(Registros almacenados del conjunto de datos)
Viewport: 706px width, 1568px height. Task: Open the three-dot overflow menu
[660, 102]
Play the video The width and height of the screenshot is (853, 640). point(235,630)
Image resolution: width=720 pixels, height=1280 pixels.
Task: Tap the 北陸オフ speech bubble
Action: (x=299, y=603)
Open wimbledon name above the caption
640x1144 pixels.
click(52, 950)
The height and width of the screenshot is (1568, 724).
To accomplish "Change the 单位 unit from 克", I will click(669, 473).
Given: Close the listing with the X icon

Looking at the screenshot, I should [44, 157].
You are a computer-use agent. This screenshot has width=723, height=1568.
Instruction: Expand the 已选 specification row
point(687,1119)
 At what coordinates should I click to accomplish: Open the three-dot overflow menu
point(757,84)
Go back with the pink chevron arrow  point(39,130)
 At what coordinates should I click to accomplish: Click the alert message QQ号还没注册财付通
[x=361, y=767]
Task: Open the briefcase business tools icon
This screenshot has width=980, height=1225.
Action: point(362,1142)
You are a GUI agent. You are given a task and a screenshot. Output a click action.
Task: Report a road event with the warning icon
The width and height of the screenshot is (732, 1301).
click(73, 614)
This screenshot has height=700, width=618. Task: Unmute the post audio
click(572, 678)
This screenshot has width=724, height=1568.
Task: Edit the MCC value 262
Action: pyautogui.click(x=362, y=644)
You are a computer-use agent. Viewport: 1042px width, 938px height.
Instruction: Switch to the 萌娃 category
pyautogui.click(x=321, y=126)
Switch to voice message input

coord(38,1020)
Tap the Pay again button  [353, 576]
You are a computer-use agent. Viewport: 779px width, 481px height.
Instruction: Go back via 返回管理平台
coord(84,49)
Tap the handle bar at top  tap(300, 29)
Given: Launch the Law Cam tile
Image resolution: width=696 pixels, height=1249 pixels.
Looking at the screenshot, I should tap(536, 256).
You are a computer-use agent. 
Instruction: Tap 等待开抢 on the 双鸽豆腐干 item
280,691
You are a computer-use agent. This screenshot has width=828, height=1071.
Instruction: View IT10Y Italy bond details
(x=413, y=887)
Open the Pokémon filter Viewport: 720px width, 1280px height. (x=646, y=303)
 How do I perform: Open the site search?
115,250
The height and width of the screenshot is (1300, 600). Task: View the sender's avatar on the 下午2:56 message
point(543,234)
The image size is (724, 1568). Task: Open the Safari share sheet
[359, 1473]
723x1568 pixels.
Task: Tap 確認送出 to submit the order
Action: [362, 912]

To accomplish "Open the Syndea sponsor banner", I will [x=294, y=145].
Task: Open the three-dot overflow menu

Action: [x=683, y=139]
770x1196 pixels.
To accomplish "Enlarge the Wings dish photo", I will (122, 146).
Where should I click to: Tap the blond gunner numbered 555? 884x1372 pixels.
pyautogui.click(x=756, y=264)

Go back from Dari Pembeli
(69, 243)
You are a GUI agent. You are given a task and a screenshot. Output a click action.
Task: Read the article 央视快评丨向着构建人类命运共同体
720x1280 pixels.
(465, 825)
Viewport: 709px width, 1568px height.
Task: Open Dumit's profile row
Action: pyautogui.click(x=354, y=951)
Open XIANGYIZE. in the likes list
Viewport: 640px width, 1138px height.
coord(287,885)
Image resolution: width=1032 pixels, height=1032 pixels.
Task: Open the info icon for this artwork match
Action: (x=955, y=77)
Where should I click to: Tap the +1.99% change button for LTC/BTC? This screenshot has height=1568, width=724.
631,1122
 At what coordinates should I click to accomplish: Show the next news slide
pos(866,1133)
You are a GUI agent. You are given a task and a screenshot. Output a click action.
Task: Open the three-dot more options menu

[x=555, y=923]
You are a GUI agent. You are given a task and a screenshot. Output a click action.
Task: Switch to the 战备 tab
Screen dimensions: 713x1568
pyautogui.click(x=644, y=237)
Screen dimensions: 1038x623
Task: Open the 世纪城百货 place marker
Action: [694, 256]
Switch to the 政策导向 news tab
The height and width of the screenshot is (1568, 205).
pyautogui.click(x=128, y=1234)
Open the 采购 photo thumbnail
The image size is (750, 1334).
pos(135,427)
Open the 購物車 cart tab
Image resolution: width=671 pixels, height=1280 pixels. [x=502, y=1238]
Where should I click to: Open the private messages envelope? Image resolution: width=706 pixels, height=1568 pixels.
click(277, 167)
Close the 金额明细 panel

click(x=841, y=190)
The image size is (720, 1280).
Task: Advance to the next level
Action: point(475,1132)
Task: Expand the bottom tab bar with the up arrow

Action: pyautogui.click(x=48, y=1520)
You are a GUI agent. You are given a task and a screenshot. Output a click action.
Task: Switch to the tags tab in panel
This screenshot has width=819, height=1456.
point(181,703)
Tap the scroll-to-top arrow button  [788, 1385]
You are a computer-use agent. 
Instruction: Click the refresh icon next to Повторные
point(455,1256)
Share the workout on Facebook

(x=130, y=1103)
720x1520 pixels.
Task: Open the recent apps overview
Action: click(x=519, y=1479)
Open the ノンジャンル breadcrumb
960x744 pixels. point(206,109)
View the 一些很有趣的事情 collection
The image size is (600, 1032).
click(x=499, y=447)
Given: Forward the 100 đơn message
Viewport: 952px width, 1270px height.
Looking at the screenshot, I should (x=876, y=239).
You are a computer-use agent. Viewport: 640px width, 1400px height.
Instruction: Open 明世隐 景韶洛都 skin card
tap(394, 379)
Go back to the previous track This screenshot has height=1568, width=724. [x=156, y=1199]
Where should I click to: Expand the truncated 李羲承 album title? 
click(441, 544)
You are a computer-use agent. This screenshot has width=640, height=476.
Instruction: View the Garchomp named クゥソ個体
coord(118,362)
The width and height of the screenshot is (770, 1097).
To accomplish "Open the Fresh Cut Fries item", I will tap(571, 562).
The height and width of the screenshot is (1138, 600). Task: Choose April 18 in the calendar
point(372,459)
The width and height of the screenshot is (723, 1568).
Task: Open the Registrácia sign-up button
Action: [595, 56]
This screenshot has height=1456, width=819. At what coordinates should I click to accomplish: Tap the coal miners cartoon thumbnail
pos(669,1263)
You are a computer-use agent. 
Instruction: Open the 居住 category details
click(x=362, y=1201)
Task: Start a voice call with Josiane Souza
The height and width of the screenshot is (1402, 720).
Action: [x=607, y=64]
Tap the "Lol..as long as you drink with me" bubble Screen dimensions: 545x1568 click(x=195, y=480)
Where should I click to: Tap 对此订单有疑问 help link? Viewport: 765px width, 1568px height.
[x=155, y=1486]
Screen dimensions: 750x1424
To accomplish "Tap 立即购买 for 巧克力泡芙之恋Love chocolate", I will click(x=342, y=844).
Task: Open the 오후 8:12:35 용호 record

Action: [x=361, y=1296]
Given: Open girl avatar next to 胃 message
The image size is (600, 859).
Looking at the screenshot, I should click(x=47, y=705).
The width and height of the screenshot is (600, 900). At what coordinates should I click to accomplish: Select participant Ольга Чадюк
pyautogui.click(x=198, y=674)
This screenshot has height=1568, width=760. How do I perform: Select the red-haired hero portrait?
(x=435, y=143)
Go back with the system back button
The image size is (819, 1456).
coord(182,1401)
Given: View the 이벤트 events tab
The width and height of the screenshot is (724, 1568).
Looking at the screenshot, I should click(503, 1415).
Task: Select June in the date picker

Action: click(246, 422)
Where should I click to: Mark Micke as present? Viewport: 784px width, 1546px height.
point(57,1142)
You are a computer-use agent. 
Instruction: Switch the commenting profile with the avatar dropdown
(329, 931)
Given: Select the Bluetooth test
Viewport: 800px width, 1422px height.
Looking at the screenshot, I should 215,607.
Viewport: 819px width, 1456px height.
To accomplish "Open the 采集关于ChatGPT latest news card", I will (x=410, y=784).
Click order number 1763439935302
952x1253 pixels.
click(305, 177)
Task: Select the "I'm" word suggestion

• **Objetivo**
Reproduzca los registros anteriores línea por línea, del primero al último, sin alterar nada.

• **Respuesta del ejercicio**
Viewport: 706px width, 1568px height. Task: Open the three-dot overflow menu
[660, 102]
Play the video The width and height of the screenshot is (853, 640). point(235,630)
Image resolution: width=720 pixels, height=1280 pixels.
Task: Tap the 北陸オフ speech bubble
Action: (x=299, y=603)
Open wimbledon name above the caption
640x1144 pixels.
click(52, 950)
The height and width of the screenshot is (1568, 724).
To accomplish "Change the 单位 unit from 克", I will click(669, 473).
Given: Close the listing with the X icon

Looking at the screenshot, I should [44, 157].
You are a computer-use agent. This screenshot has width=723, height=1568.
Instruction: Expand the 已选 specification row
point(687,1119)
 At what coordinates should I click to accomplish: Open the three-dot overflow menu
point(757,84)
Go back with the pink chevron arrow  point(39,130)
 At what coordinates should I click to accomplish: Click the alert message QQ号还没注册财付通
[x=361, y=767]
Task: Open the briefcase business tools icon
This screenshot has width=980, height=1225.
Action: point(362,1142)
You are a GUI agent. You are given a task and a screenshot. Output a click action.
Task: Report a road event with the warning icon
The width and height of the screenshot is (732, 1301).
click(73, 614)
This screenshot has height=700, width=618. Task: Unmute the post audio
click(572, 678)
This screenshot has width=724, height=1568.
Task: Edit the MCC value 262
Action: pyautogui.click(x=362, y=644)
You are a computer-use agent. Viewport: 1042px width, 938px height.
Instruction: Switch to the 萌娃 category
pyautogui.click(x=321, y=126)
Switch to voice message input

coord(38,1020)
Tap the Pay again button  [353, 576]
You are a computer-use agent. Viewport: 779px width, 481px height.
Instruction: Go back via 返回管理平台
coord(84,49)
Tap the handle bar at top  tap(300, 29)
Given: Launch the Law Cam tile
Image resolution: width=696 pixels, height=1249 pixels.
Looking at the screenshot, I should tap(536, 256).
You are a computer-use agent. 
Instruction: Tap 等待开抢 on the 双鸽豆腐干 item
280,691
You are a computer-use agent. This screenshot has width=828, height=1071.
Instruction: View IT10Y Italy bond details
(x=413, y=887)
Open the Pokémon filter Viewport: 720px width, 1280px height. (x=646, y=303)
 How do I perform: Open the site search?
115,250
The height and width of the screenshot is (1300, 600). Task: View the sender's avatar on the 下午2:56 message
point(543,234)
The image size is (724, 1568). Task: Open the Safari share sheet
[359, 1473]
723x1568 pixels.
Task: Tap 確認送出 to submit the order
Action: [362, 912]

To accomplish "Open the Syndea sponsor banner", I will [x=294, y=145].
Task: Open the three-dot overflow menu

Action: [x=683, y=139]
770x1196 pixels.
To accomplish "Enlarge the Wings dish photo", I will (122, 146).
Where should I click to: Tap the blond gunner numbered 555? 884x1372 pixels.
pyautogui.click(x=756, y=264)

Go back from Dari Pembeli
(69, 243)
You are a GUI agent. You are given a task and a screenshot. Output a click action.
Task: Read the article 央视快评丨向着构建人类命运共同体
720x1280 pixels.
(465, 825)
Viewport: 709px width, 1568px height.
Task: Open Dumit's profile row
Action: pyautogui.click(x=354, y=951)
Open XIANGYIZE. in the likes list
Viewport: 640px width, 1138px height.
coord(287,885)
Image resolution: width=1032 pixels, height=1032 pixels.
Task: Open the info icon for this artwork match
Action: (x=955, y=77)
Where should I click to: Tap the +1.99% change button for LTC/BTC? This screenshot has height=1568, width=724.
631,1122
 At what coordinates should I click to accomplish: Show the next news slide
pos(866,1133)
You are a GUI agent. You are given a task and a screenshot. Output a click action.
Task: Open the three-dot more options menu

[x=555, y=923]
You are a GUI agent. You are given a task and a screenshot. Output a click action.
Task: Switch to the 战备 tab
Screen dimensions: 713x1568
pyautogui.click(x=644, y=237)
Screen dimensions: 1038x623
Task: Open the 世纪城百货 place marker
Action: [694, 256]
Switch to the 政策导向 news tab
The height and width of the screenshot is (1568, 205).
pyautogui.click(x=128, y=1234)
Open the 采购 photo thumbnail
The image size is (750, 1334).
pos(135,427)
Open the 購物車 cart tab
Image resolution: width=671 pixels, height=1280 pixels. [x=502, y=1238]
Where should I click to: Open the private messages envelope? Image resolution: width=706 pixels, height=1568 pixels.
click(277, 167)
Close the 金额明细 panel

click(x=841, y=190)
The image size is (720, 1280).
Task: Advance to the next level
Action: point(475,1132)
Task: Expand the bottom tab bar with the up arrow

Action: pyautogui.click(x=48, y=1520)
You are a GUI agent. You are given a task and a screenshot. Output a click action.
Task: Switch to the tags tab in panel
This screenshot has width=819, height=1456.
point(181,703)
Tap the scroll-to-top arrow button  [788, 1385]
You are a computer-use agent. 
Instruction: Click the refresh icon next to Повторные
point(455,1256)
Share the workout on Facebook

(x=130, y=1103)
720x1520 pixels.
Task: Open the recent apps overview
Action: click(x=519, y=1479)
Open the ノンジャンル breadcrumb
960x744 pixels. point(206,109)
View the 一些很有趣的事情 collection
The image size is (600, 1032).
click(x=499, y=447)
Given: Forward the 100 đơn message
Viewport: 952px width, 1270px height.
Looking at the screenshot, I should (x=876, y=239).
You are a computer-use agent. Viewport: 640px width, 1400px height.
Instruction: Open 明世隐 景韶洛都 skin card
tap(394, 379)
Go back to the previous track This screenshot has height=1568, width=724. [x=156, y=1199]
Where should I click to: Expand the truncated 李羲承 album title? 
click(441, 544)
You are a computer-use agent. This screenshot has width=640, height=476.
Instruction: View the Garchomp named クゥソ個体
coord(118,362)
The width and height of the screenshot is (770, 1097).
To accomplish "Open the Fresh Cut Fries item", I will tap(571, 562).
The height and width of the screenshot is (1138, 600). Task: Choose April 18 in the calendar
point(372,459)
The width and height of the screenshot is (723, 1568).
Task: Open the Registrácia sign-up button
Action: [595, 56]
This screenshot has height=1456, width=819. At what coordinates should I click to accomplish: Tap the coal miners cartoon thumbnail
pos(669,1263)
You are a computer-use agent. 
Instruction: Open the 居住 category details
click(x=362, y=1201)
Task: Start a voice call with Josiane Souza
The height and width of the screenshot is (1402, 720).
Action: [x=607, y=64]
Tap the "Lol..as long as you drink with me" bubble Screen dimensions: 545x1568 click(x=195, y=480)
Where should I click to: Tap 对此订单有疑问 help link? Viewport: 765px width, 1568px height.
[x=155, y=1486]
Screen dimensions: 750x1424
To accomplish "Tap 立即购买 for 巧克力泡芙之恋Love chocolate", I will click(x=342, y=844).
Task: Open the 오후 8:12:35 용호 record

Action: [x=361, y=1296]
Given: Open girl avatar next to 胃 message
The image size is (600, 859).
Looking at the screenshot, I should click(x=47, y=705).
The width and height of the screenshot is (600, 900). At what coordinates should I click to accomplish: Select participant Ольга Чадюк
pyautogui.click(x=198, y=674)
This screenshot has height=1568, width=760. How do I perform: Select the red-haired hero portrait?
(x=435, y=143)
Go back with the system back button
The image size is (819, 1456).
coord(182,1401)
Given: View the 이벤트 events tab
The width and height of the screenshot is (724, 1568).
Looking at the screenshot, I should click(503, 1415).
Task: Select June in the date picker

Action: click(246, 422)
Where should I click to: Mark Micke as present? Viewport: 784px width, 1546px height.
point(57,1142)
You are a computer-use agent. 
Instruction: Switch the commenting profile with the avatar dropdown
(329, 931)
Given: Select the Bluetooth test
Viewport: 800px width, 1422px height.
Looking at the screenshot, I should 215,607.
Viewport: 819px width, 1456px height.
To accomplish "Open the 采集关于ChatGPT latest news card", I will (x=410, y=784).
Click order number 1763439935302
952x1253 pixels.
click(305, 177)
Task: Select the "I'm" word suggestion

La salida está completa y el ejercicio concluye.